I am one of those people who, of late, are not able to play Pokemon Go. often, because as it turns out, I’m using a Pokemon Trainer Club (PTC) account to play, not Google account, and I can’t get in. I’m frustrated by my inability to “authenticate” and login to play, while my husband who chose to use his Google account is not having the same issues. And that’s significant.
This got me digging into some technical concerns that should really resonate with every company, regardless of the app they’re launching. That concern revolves around the Application Programming Interface (API), Authentication, and Availability.
I was reading an article in Forbes about tracking Pokémon in Pokémon Go, and that led to another article and another, with one speculating that the reason tracking was broken is due to a game update in which an API key was inadvertently left out of the tracking calls back to Niantic’s servers.
Whether this is the case or not, such a faux pas would, indeed, break APIs. But the thing I kept coming back to was that if I couldn’t login to my PTC account and play, why was it that I could switch to my Google account and get in easily?
The API-Authentication Connection
Digging around GitHub and pawing through Pokémon Go APIs finally made the ‘aha’ light go on, since just about every API call in those repositories handles the same exception: LoginFailedException.
In other words, even a simple call to find nearby Pokémon may result in a LoginFailedException, which is not really surprising
Monolithic web applications often track authenticated users via sessions, which often means a cookie that contains a session ID or some other token that the application checks before actually doing anything else. APIs aren’t that much different, in that each API call has to have a way to ensure the calling application (the user) is actually authorized to make the call in the first place. They have to be “logged in”.
APIs often use API keys to achieve this. The key is generally checked against a user profile to ensure the call—every call–is authorized. There are various reasons for such a decision, including the ability to rate-limit calls, which is a big deal. Apigee’s State of APIs 2016 report noted that 68% of APIs were taking advantage of quota management, also known as rate limiting, metering, etc. In order to do that technical trick, one has to first know how many calls have been made in the past minute, hour or day, and thus it must be tracked somewhere safe so users can’t manipulate it and trick the application into allowing more calls per time period.
In other words, APIs can be very taxing on authentication infrastructure because they have to verify status, authorization, and potentially apply rate limiting. That’s a lot of work.
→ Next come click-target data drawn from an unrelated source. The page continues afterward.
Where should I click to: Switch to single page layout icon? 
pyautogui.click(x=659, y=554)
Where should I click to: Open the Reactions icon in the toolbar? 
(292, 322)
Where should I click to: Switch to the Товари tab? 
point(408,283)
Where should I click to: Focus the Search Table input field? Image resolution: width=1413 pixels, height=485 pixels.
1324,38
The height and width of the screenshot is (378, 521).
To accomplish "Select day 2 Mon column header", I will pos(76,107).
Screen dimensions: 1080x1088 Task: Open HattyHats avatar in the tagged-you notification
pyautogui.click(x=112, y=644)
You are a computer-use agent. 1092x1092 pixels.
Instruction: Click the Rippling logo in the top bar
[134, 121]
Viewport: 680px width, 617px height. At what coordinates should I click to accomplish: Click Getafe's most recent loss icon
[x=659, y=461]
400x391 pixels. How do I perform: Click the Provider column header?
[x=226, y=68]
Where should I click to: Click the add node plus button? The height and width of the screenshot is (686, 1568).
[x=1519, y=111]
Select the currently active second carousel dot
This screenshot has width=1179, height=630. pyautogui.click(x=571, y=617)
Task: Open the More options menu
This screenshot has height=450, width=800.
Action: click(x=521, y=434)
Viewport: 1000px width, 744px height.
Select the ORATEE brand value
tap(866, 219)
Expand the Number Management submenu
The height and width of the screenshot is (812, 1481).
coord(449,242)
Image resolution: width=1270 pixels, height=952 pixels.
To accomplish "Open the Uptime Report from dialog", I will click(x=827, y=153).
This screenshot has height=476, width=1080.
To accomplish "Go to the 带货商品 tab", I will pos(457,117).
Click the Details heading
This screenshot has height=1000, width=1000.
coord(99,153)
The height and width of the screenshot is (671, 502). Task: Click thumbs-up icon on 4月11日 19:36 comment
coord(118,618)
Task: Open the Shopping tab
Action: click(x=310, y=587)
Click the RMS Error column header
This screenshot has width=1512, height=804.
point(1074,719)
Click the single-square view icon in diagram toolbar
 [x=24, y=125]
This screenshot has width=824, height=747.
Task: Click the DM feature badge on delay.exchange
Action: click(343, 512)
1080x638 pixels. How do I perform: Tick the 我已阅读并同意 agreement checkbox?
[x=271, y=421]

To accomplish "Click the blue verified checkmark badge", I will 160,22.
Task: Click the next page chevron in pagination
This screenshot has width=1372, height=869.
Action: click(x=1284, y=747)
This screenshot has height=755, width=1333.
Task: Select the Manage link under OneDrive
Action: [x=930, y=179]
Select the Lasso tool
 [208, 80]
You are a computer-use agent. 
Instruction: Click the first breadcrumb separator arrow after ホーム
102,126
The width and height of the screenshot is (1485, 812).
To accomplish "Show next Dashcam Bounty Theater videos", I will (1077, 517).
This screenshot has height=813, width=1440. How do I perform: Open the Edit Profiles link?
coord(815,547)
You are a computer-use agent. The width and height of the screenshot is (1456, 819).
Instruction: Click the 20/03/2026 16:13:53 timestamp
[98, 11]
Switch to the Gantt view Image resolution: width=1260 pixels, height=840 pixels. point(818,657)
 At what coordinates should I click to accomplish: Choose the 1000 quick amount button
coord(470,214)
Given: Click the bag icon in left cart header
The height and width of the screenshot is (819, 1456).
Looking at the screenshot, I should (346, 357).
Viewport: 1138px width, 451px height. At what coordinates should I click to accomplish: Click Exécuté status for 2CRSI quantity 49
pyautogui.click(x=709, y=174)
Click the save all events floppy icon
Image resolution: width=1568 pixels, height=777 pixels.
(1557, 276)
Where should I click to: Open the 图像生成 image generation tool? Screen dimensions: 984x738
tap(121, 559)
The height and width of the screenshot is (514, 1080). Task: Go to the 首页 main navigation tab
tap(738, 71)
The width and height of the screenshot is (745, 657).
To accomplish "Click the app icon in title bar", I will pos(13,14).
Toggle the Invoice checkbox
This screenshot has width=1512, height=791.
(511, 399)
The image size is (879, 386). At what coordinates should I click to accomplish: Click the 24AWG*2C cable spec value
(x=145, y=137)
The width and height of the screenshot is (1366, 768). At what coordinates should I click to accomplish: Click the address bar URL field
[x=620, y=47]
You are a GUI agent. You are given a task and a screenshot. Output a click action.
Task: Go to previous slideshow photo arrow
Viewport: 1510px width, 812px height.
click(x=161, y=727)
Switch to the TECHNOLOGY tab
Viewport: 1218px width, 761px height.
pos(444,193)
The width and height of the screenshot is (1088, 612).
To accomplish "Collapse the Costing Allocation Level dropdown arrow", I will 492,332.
Yet we often don’t consider the impact of those extra calls on capacity. Those extra calls to verify and authorize, even if made on a period-basis to “refresh” a session, are going to put considerable stress on the authentication infrastructure, which is the same infrastructure that is supporting login. It’s the same kind of stress that was seen when the browser limitations on connections per user were increased from two to eight. A single user now consumes eight times the resources to access an application.
Thus, when considering the capacity needs for an app that relies on authorization on a per-API call basis, one has to do some math and figure out just how much more resources an individual user is going to consume. Failure to do so leads to angry gamers when overwhelmed login services stand between them and the Pikachu they desperately want to catch.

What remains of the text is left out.